No need for extra tablespace, double-write buffer, binary-log writes, or extra storage-layer mirroring, since durability is guaranteed as soon as a quorum of storage nodes receives the redo-log. The reduced write amplification results in 7.7x fewer network IOs per transaction at the 'database' layer for Aurora (vs standard MySQL running on EBS networked storage, in the benchmark described in the paper), and 46x fewer disk IOs at the 'storage' layer [1].

[1] https://www.allthingsdistributed.com/files/p1041-verbitski.p...

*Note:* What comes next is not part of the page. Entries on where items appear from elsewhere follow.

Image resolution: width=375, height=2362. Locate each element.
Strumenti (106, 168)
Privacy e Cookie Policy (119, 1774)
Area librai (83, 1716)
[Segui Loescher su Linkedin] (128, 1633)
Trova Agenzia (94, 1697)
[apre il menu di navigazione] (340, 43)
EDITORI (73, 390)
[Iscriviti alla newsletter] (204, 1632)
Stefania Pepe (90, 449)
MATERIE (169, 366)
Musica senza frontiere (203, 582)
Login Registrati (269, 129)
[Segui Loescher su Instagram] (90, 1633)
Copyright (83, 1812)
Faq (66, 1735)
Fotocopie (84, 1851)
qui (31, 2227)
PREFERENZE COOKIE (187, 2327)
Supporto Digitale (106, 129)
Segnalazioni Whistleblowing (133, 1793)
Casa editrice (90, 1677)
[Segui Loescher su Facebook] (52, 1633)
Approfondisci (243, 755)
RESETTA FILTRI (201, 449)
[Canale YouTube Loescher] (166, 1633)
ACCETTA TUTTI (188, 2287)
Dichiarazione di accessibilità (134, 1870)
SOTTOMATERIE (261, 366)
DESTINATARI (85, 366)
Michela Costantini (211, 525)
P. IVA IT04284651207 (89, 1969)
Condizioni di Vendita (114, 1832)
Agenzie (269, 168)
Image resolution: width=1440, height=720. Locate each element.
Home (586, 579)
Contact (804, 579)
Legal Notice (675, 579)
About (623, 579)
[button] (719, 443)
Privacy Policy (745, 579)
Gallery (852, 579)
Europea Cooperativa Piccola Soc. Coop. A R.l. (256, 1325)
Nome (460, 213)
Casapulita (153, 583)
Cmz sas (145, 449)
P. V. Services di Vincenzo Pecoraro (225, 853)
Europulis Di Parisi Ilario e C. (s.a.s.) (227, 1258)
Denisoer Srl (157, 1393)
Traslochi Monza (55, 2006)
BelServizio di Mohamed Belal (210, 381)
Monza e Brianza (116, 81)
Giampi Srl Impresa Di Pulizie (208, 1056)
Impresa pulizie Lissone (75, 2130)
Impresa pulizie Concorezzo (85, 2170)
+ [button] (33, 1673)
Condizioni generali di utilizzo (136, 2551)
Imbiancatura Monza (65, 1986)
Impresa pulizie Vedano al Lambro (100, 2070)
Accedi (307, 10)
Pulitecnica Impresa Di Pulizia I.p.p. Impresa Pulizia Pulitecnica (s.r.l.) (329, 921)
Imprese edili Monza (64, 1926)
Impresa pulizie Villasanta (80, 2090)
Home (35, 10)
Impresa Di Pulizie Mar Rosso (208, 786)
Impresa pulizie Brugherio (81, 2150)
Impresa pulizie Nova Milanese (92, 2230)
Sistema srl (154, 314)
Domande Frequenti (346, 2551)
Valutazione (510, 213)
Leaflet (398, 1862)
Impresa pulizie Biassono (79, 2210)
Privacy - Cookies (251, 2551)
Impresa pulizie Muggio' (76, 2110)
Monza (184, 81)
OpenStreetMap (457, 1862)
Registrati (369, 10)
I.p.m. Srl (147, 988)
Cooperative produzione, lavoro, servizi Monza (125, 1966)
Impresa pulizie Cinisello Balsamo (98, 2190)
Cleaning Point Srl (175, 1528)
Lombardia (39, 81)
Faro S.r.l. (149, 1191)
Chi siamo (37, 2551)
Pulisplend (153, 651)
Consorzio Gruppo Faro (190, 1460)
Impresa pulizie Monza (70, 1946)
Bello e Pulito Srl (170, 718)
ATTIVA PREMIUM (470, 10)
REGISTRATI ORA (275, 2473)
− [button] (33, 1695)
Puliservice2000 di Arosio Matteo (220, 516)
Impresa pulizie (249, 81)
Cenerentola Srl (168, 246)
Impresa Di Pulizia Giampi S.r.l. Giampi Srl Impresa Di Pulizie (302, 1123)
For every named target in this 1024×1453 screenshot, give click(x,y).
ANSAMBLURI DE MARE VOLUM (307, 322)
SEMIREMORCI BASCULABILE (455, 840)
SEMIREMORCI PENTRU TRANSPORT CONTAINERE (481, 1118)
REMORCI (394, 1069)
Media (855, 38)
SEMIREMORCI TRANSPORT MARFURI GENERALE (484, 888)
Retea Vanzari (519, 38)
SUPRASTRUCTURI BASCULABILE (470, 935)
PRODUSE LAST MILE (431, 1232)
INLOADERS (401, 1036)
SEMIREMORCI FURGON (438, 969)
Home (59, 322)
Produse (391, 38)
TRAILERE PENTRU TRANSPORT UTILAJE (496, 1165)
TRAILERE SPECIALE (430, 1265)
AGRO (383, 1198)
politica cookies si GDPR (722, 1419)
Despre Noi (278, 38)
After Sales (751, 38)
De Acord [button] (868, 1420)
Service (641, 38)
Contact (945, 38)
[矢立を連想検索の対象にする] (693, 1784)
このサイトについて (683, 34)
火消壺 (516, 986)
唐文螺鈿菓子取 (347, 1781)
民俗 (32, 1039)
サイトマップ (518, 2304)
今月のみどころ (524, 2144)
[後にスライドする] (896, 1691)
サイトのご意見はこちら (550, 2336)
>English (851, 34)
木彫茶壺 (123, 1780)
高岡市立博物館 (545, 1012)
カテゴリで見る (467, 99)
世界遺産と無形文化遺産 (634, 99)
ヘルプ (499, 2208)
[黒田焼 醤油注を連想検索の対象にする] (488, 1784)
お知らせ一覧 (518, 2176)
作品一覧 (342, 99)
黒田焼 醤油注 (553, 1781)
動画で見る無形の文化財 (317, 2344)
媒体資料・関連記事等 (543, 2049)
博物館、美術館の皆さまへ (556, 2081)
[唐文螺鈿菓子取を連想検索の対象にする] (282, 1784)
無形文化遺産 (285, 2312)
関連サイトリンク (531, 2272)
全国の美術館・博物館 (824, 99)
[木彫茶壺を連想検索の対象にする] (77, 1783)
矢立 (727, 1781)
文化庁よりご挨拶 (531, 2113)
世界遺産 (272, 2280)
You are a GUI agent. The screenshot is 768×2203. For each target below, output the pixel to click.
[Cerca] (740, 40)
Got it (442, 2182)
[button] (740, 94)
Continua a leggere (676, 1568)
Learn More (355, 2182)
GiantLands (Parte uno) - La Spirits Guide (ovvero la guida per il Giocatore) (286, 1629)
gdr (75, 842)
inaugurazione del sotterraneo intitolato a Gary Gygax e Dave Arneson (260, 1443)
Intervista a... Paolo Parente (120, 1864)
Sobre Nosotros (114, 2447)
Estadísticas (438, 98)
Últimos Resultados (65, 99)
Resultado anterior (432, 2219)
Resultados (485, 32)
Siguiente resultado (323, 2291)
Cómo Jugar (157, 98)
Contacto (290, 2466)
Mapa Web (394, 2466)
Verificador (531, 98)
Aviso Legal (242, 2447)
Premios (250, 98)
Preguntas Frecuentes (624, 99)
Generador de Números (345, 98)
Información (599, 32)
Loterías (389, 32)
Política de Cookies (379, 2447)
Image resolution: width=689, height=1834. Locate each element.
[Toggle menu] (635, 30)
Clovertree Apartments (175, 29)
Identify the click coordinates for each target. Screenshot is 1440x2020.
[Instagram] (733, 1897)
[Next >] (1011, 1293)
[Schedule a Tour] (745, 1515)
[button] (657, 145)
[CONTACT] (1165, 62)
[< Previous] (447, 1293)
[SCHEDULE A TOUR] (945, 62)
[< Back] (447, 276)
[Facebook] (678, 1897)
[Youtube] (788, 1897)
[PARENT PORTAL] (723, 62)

gigatexal · on Feb 26, 2019

That’s an impressive savings in io

dmlittle · on Feb 26, 2019

Last time we benchmarked Aurora (~2 years ago) the write speed of Aurora is pretty slow compared to RDS (Postgres RDS was able to achieve 3x write throughput)

PetahNZ · on Feb 26, 2019

Anecdotally after migrating from RDS MySQL to serverless Aurora there was a noticeable slowdown of our dashboard and reporting tools. Our typical workloads (ecommerce transactions) are slightly slower on average, but the peaks seem down.

sciurus · on Feb 26, 2019

Serverless Aurora likely has different performance characteristics than normal Aurora.

danielecook · on Feb 26, 2019

I never did a thorough benchmark but I was working with a poorly indexed DB (actually...no indexes) that had millions of records and despite the lack of indices the database still queried quickly.

dmlittle · on Feb 27, 2019

Read speeds are pretty good but write speeds not so much. For our particular use case 99.99% of queries ran would have been inserts with reports only generated once per month.

preetamjinka · on Feb 26, 2019

What was the concurrency like in those benchmarks?

dmlittle · on Feb 27, 2019

I don't remember as this was 2 years ago. We were only concerned with write speeds as that was the majority of queries we would be performing. Read speeds were pretty good.